RECORDS:

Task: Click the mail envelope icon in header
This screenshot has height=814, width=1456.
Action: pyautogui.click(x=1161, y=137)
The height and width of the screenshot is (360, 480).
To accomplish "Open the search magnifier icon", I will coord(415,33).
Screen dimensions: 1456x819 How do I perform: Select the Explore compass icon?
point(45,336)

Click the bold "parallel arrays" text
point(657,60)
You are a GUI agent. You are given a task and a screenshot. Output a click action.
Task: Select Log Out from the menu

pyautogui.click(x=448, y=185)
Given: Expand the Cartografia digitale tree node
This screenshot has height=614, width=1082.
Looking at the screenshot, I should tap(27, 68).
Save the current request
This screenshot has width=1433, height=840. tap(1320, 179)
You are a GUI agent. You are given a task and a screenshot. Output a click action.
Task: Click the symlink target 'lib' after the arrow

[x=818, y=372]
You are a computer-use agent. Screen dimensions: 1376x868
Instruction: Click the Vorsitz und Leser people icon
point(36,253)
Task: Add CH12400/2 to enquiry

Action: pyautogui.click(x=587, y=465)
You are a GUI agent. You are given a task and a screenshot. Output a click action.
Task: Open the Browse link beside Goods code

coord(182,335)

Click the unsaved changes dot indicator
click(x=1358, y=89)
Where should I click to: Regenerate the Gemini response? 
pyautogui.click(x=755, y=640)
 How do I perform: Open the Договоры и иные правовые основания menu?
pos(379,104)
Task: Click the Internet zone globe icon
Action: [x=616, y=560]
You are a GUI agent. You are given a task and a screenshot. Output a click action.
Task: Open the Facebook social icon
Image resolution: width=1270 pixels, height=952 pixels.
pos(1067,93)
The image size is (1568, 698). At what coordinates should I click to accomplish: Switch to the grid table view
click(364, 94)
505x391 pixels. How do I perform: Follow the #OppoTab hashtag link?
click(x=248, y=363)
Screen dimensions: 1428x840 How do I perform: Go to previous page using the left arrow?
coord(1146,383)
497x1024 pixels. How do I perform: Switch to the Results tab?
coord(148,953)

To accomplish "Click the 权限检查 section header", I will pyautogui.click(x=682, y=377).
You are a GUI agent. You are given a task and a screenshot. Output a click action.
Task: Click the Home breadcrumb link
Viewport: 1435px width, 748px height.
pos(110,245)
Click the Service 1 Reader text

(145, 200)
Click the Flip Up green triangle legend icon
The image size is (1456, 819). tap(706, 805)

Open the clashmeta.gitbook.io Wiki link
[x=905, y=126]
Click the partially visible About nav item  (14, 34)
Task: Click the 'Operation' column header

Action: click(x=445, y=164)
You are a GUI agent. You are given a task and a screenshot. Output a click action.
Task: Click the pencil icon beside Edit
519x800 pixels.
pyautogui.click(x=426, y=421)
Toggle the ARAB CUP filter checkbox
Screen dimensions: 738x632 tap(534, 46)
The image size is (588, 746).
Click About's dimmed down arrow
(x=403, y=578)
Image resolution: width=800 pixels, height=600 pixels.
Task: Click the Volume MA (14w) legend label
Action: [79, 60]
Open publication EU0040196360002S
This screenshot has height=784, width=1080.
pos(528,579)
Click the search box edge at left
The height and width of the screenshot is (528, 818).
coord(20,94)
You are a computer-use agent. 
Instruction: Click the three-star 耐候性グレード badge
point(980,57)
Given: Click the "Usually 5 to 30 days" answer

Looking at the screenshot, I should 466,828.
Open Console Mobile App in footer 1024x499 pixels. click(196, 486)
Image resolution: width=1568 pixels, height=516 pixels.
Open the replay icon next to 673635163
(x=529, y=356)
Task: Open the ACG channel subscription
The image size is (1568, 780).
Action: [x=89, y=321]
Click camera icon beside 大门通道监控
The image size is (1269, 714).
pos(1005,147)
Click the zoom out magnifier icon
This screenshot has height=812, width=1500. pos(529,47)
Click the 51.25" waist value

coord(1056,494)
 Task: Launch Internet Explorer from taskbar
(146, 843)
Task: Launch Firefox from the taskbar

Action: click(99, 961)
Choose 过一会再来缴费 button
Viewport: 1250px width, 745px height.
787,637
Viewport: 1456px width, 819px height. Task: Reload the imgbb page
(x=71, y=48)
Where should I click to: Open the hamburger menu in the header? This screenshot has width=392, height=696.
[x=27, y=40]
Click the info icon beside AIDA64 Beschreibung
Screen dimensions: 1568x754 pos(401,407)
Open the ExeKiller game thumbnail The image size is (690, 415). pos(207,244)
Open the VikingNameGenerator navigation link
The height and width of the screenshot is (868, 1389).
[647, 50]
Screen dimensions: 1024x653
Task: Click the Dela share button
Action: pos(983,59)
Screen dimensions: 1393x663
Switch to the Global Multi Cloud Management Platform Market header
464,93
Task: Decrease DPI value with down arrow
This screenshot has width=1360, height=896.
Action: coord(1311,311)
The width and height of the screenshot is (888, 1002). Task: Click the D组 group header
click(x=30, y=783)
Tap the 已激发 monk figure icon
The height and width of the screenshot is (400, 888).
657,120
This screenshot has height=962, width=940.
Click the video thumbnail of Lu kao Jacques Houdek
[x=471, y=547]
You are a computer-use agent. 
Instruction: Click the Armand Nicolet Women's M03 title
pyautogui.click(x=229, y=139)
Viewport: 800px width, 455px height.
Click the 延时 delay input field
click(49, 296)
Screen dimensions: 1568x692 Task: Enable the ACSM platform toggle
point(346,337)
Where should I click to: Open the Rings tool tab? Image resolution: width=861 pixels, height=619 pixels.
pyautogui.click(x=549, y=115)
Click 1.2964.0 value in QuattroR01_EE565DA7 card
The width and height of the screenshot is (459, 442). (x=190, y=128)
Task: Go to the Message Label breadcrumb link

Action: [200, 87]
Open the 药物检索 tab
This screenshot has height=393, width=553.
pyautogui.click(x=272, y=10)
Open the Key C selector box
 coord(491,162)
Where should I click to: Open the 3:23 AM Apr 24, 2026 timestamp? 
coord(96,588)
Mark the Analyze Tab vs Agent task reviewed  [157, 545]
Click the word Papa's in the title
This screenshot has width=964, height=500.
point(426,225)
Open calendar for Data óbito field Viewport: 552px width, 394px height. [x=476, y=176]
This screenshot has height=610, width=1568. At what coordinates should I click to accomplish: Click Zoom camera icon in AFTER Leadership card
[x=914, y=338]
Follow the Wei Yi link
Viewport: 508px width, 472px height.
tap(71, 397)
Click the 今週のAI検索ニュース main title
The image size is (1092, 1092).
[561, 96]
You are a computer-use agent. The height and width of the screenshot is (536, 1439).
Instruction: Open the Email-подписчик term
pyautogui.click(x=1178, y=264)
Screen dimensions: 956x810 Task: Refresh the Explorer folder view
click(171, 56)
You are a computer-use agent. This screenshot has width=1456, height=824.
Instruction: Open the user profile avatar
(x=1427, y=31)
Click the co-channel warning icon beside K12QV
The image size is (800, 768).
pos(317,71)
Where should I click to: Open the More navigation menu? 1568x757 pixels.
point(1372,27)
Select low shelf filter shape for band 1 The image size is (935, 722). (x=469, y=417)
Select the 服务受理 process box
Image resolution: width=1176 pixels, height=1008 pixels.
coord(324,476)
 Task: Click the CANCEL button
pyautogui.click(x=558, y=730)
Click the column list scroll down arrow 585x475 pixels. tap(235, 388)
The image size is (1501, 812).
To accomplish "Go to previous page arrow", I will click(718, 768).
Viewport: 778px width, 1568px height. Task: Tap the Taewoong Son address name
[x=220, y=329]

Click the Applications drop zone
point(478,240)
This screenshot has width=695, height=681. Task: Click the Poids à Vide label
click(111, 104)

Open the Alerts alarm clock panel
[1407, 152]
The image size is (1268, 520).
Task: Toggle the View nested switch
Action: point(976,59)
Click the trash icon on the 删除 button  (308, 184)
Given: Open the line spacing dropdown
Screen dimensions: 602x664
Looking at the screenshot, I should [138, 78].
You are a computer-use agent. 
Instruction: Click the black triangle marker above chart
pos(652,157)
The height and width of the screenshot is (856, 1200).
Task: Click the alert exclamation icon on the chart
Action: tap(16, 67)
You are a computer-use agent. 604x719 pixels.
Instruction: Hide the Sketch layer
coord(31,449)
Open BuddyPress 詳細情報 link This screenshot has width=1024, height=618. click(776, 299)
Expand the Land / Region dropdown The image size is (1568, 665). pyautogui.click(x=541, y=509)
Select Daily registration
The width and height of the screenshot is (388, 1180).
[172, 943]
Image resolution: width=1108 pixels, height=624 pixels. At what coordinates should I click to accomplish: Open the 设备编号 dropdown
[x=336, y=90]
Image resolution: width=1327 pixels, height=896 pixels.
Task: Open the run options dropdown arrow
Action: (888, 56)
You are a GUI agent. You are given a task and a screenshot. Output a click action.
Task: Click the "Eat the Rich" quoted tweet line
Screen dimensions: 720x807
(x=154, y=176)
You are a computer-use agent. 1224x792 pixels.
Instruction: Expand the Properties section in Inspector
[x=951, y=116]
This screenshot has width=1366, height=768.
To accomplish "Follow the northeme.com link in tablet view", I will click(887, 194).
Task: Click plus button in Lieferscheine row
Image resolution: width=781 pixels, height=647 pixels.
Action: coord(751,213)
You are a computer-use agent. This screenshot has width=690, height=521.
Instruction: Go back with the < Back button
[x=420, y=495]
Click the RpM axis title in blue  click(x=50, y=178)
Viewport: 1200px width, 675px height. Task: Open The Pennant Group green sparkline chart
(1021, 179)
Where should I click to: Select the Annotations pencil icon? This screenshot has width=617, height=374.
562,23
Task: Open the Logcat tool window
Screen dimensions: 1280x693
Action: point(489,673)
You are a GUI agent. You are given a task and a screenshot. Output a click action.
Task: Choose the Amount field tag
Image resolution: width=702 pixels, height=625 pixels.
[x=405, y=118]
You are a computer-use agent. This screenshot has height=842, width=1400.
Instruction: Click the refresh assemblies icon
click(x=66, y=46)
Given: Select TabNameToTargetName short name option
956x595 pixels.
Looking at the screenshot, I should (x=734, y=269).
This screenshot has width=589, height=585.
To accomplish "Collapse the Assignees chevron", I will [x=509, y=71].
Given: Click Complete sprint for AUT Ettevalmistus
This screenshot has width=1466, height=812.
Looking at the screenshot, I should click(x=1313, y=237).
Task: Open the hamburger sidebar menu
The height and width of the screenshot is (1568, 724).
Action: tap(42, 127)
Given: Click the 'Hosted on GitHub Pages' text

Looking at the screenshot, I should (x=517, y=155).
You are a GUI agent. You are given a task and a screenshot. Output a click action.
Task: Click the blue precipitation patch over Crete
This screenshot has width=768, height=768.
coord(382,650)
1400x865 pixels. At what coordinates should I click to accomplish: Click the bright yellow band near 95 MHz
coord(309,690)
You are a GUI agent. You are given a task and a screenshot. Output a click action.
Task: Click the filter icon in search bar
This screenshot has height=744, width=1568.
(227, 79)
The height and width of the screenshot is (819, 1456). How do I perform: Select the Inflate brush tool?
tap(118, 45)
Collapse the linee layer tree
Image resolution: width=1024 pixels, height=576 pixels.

INSTRUCTIONS FOR THE TASK: Copy out the part of the entries above that begins with the line containing "Task: Open the ACG channel subscription" and ends with the line containing "(x=71, y=48)", keeping both of those lines and every line unchanged.

RESPONSE TO THIS EXERCISE:
Task: Open the ACG channel subscription
The image size is (1568, 780).
Action: [x=89, y=321]
Click camera icon beside 大门通道监控
The image size is (1269, 714).
pos(1005,147)
Click the zoom out magnifier icon
This screenshot has height=812, width=1500. pos(529,47)
Click the 51.25" waist value

coord(1056,494)
 Task: Launch Internet Explorer from taskbar
(146, 843)
Task: Launch Firefox from the taskbar

Action: click(99, 961)
Choose 过一会再来缴费 button
Viewport: 1250px width, 745px height.
787,637
Viewport: 1456px width, 819px height. Task: Reload the imgbb page
(x=71, y=48)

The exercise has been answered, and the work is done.